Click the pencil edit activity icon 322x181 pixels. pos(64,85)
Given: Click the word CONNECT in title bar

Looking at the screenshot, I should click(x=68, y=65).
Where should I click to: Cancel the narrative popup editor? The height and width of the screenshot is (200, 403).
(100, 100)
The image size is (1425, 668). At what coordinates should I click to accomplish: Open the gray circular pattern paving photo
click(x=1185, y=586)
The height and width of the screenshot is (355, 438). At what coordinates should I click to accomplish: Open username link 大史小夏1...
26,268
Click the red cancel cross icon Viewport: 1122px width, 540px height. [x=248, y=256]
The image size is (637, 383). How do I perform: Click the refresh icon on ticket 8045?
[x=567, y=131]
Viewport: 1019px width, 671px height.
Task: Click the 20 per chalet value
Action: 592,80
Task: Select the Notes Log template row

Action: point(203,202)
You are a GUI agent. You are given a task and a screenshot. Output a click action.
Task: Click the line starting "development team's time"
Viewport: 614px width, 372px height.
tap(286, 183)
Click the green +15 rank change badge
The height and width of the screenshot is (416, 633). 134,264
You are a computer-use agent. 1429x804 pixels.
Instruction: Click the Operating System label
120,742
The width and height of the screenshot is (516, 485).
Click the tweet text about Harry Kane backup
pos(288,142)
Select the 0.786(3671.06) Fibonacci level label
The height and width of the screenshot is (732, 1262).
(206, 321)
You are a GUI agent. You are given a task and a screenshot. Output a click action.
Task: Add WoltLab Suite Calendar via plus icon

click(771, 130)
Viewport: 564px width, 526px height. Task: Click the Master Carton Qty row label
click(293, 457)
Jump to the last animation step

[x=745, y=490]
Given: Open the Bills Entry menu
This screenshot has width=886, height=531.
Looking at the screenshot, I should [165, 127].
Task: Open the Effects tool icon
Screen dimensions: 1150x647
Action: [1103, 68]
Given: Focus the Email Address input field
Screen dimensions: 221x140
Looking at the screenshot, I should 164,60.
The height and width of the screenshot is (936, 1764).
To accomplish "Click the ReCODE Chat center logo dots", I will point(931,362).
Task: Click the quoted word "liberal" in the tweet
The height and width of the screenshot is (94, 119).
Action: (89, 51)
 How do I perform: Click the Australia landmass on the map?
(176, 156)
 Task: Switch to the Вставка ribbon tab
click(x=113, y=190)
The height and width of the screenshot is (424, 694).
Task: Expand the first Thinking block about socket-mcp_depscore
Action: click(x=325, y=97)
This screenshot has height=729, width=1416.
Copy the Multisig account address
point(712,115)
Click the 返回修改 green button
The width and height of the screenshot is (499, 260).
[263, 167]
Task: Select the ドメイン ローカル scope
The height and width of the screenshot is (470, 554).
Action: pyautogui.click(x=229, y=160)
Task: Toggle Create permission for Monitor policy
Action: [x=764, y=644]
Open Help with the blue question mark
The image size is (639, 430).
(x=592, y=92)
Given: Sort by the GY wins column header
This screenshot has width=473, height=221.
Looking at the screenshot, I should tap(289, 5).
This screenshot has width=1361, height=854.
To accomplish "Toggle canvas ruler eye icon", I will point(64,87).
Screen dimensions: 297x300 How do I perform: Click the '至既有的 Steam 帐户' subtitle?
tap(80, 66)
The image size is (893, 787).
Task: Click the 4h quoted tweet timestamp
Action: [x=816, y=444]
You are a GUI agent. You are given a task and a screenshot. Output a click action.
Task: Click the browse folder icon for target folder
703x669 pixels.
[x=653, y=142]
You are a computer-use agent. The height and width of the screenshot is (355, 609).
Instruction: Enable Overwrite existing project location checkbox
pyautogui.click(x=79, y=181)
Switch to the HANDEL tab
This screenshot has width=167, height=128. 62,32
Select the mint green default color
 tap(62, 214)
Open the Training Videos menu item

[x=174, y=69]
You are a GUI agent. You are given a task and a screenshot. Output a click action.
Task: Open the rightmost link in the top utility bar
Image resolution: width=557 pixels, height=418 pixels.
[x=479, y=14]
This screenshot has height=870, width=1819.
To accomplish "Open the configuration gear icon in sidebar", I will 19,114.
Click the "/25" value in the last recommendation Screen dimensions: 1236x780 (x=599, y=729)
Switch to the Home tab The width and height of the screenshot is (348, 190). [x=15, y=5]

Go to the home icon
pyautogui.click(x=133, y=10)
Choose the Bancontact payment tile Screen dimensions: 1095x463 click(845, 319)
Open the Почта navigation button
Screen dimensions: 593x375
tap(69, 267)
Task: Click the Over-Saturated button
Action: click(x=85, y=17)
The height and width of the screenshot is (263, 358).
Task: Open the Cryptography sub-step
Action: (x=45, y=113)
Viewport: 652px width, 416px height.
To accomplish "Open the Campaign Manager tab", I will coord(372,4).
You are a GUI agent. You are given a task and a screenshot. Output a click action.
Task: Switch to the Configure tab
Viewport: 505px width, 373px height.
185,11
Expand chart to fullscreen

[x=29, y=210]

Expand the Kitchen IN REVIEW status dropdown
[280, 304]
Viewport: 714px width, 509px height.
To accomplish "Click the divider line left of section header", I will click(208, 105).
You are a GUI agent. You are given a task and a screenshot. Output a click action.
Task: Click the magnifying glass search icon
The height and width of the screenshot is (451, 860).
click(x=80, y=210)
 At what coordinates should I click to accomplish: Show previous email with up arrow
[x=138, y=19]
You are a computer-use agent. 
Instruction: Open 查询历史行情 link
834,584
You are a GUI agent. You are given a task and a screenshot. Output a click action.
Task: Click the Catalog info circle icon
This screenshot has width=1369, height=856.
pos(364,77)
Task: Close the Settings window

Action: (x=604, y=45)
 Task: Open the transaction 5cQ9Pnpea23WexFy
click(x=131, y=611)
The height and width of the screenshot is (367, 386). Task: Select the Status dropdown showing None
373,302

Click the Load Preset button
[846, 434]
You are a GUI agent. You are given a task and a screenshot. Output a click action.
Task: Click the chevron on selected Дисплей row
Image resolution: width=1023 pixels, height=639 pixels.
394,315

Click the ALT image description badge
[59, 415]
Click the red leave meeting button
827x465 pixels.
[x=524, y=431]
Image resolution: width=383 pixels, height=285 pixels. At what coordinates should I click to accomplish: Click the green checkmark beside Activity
++++
Which lines in the records above contain the string "coordinates", matching case? Copy out every such line.

EXPECTED ANSWER —
The image size is (1425, 668). At what coordinates should I click to accomplish: Open the gray circular pattern paving photo
The height and width of the screenshot is (355, 438). At what coordinates should I click to accomplish: Open username link 大史小夏1...
 At what coordinates should I click to accomplish: Show previous email with up arrow
Image resolution: width=383 pixels, height=285 pixels. At what coordinates should I click to accomplish: Click the green checkmark beside Activity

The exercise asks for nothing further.